Instructions for the task >>
Answer the following questions using the assembly submission guide.
1. What three assembly levels does ENA recognize?
2. With what letters does the accession number that Webin reports for each assembly submission begin?
3. Through which submission interface alone can genome and transcriptome assemblies be submitted?

Given passage >>
How to Submit Assemblies

Introduction

To submit genome or transcriptome assemblies to ENA you must also provide some metadata to describe your research project. This helps make your data re-useable and searchable.

../_images/metadata_model_assembly.png

Within ENA, all assemblies are submitted as ‘analysis’ submission objects but are processed differently depending on what type of assembly is submitted.

If you are not yet familiar with the metadata model, please see here for some more information.

As an assembly references ENA sample and study objects, you must submit these before you submit your data. It is also strongly recommended to submit as well as reference any reads associated with the assembly being submitted.

See below for information on how to: register a study within ENA to describe your overall research project, register samples with information on the biological data that was sequenced then assembled and submit any reads associated with each sample being submitted.

Assembly Levels

Before submitting your assembly, consider the highest level of assembly which has been attained. This will have implications for how you prepare your submission, as well as the accessions you receive at the end.

ENA recognises three assembly levels:

  • Contig: the highest level of assembly is contigs
  • Scaffold: the highest level of assembly consists of gapped contigs (scaffolds)
  • Chromosome: the highest level of assembly includes assembled chromosomes

Note that ‘chromosome’ should here be understood as a general term for a range of complete replicons, including chromosomes of eukaryotes, prokaryotes, and viruses, as well as organellar chromosomes and plasmids. All of these may be submitted within the same chromosome-level assembly.

Please note that contig and scaffold level assemblies can both be updated to higher level assemblies after submission. You cannot update to a lower level assembly, however, and you cannot add functional annotation if none was present in the first submission.

Files For Genome Assembly Submissions

File requirements for a genome assembly submission depends on the assembly level and are specified using a manifest file. The set of files required for genome assembly submissions are listed in the following table:

Assembly Level File Requirements Additional Information
Contig 1 Manifest file  
1 FASTA file For unannotated assemblies
1 Flat file For annotated assemblies
Scaffold 1 Manifest file  
1 FASTA file For unannotated assemblies
1 Flat file For annotated assemblies
0-1 AGP file For scaffold instructions from contigs
Chromosome 1 Manifest file  
1 FASTA file For unannotated assemblies
1 Flat file For annotated assemblies
1 Chromosome list file Indicate which sequences represent which ‘chromosomes’
0-1 Unlocalised list files For chromosomes containing unlocalised sequences
0-1 AGP file To submit unplaced contigs and indicate which scaffolds/contigs are assembled to form each chromosome

Accessions

As all assemblies in ENA are submitted as ‘analyses’, for each assembly submission, Webin will report a unique accession number that starts with ERZ. For most assemblies, this accession number is for internal processing only and will not be visible in the browser. As a result, for most assemblies you will receive additional post-processing accession numbers starting with GCA_.

In alignment with INSDC partners, SARS-CoV-2 assemblies will not be assigned a GCA_ accession. For these assemblies, sequence accessions will continue to be assigned and the ERZ records will also be available in the browser to provide a point of access for the submitted file(s).

Please see individual submission guidelines for information on what accessions you will receive for each assembly type.

Always make a note of any accessions you receive as these are the unique identifiers for each of your submissions to ENA.

The ERZ accession can be used to access information on the progress of the internal processing of each assembly through the Webin Submissions Portal or Webin Reports Service.

Submission Options

Genome and transcriptome assemblies can only be submitted using the Webin-CLI submission interface. For an overview of how to use this, please see the documentation on Webin-CLI Submission.

(Saved entries)
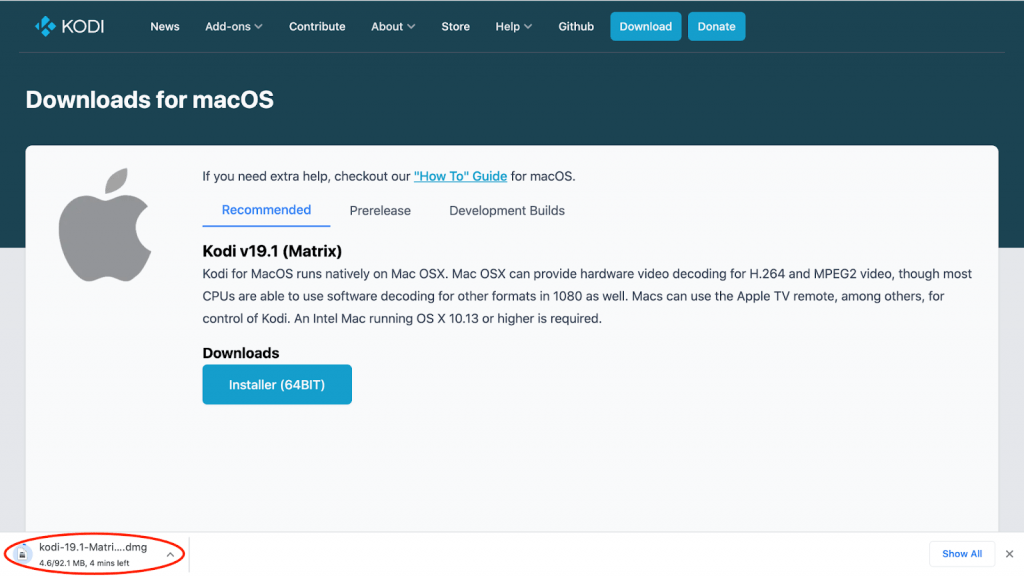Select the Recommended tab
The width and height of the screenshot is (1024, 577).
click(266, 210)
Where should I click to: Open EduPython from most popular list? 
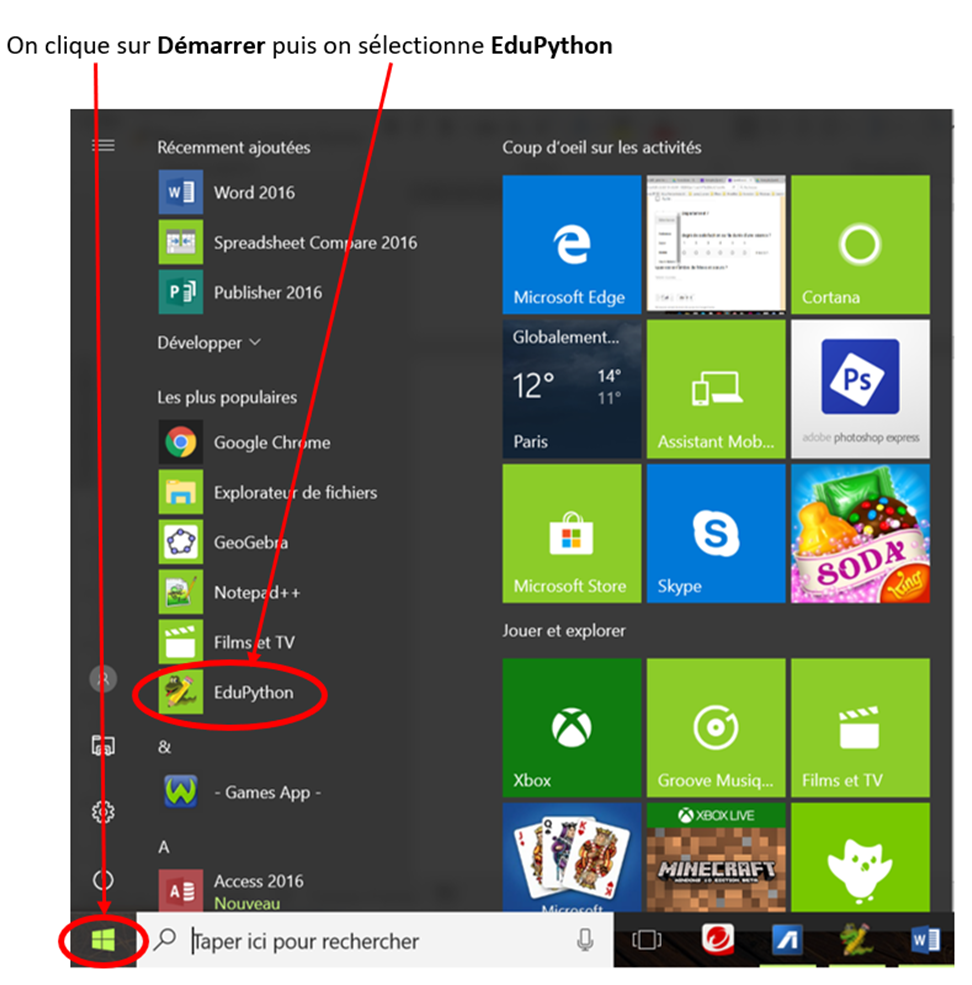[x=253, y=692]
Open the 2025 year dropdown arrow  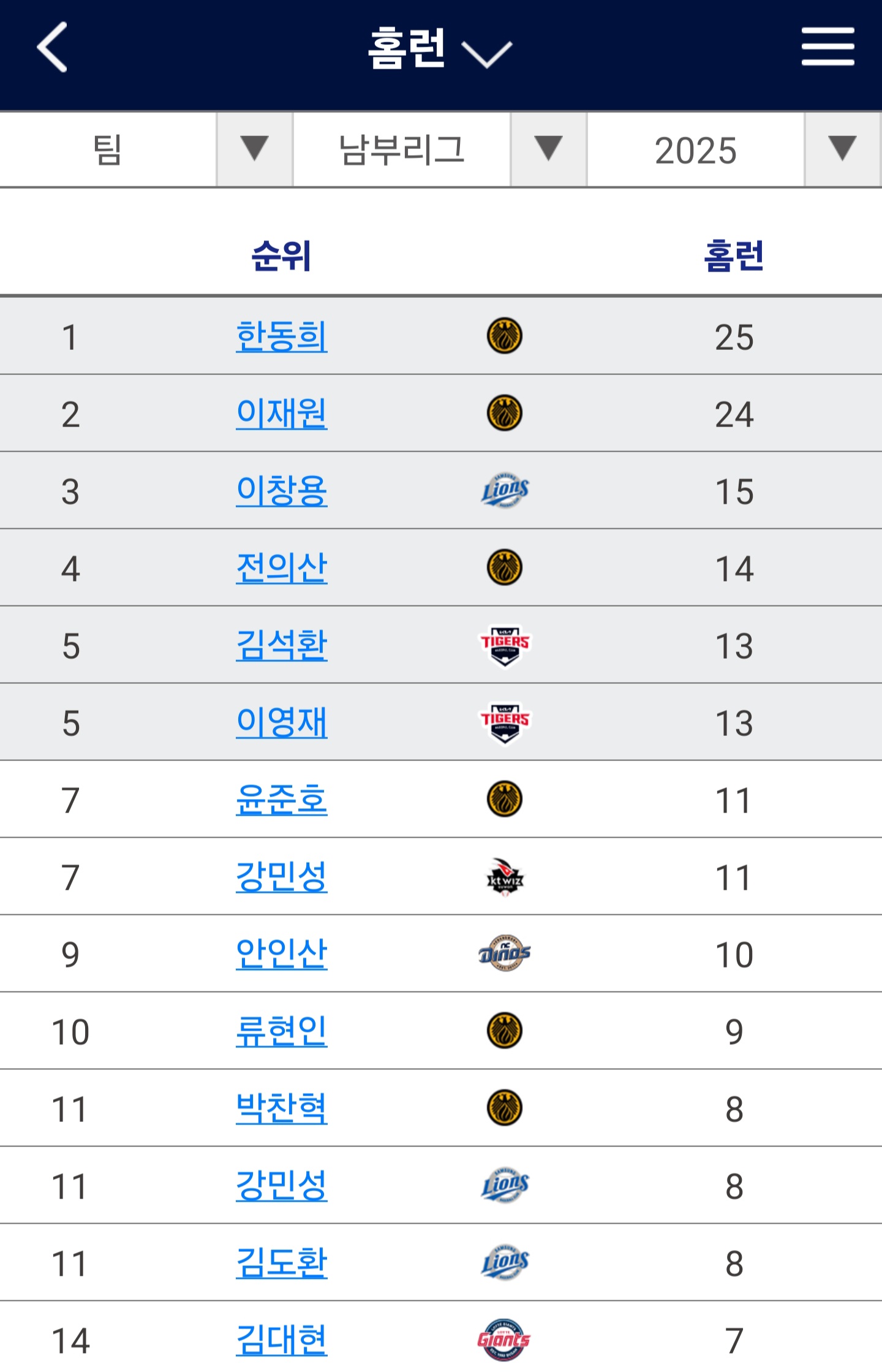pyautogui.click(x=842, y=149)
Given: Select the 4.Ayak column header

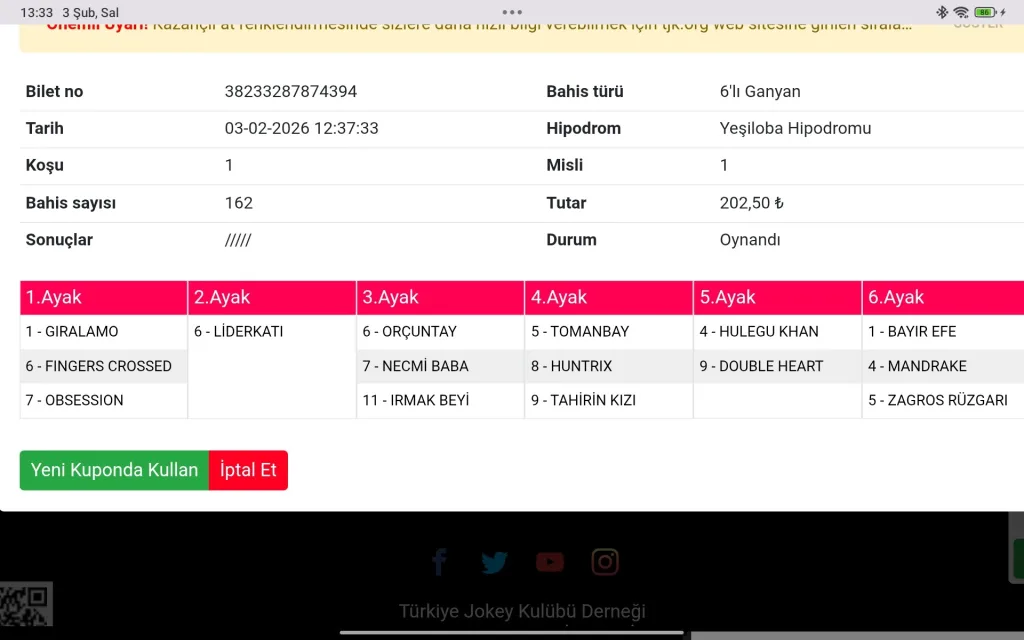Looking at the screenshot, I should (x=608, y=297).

Solution for this problem >>
1. Contig, scaffold, and chromosome.
2. ERZ.
3. Webin-CLI.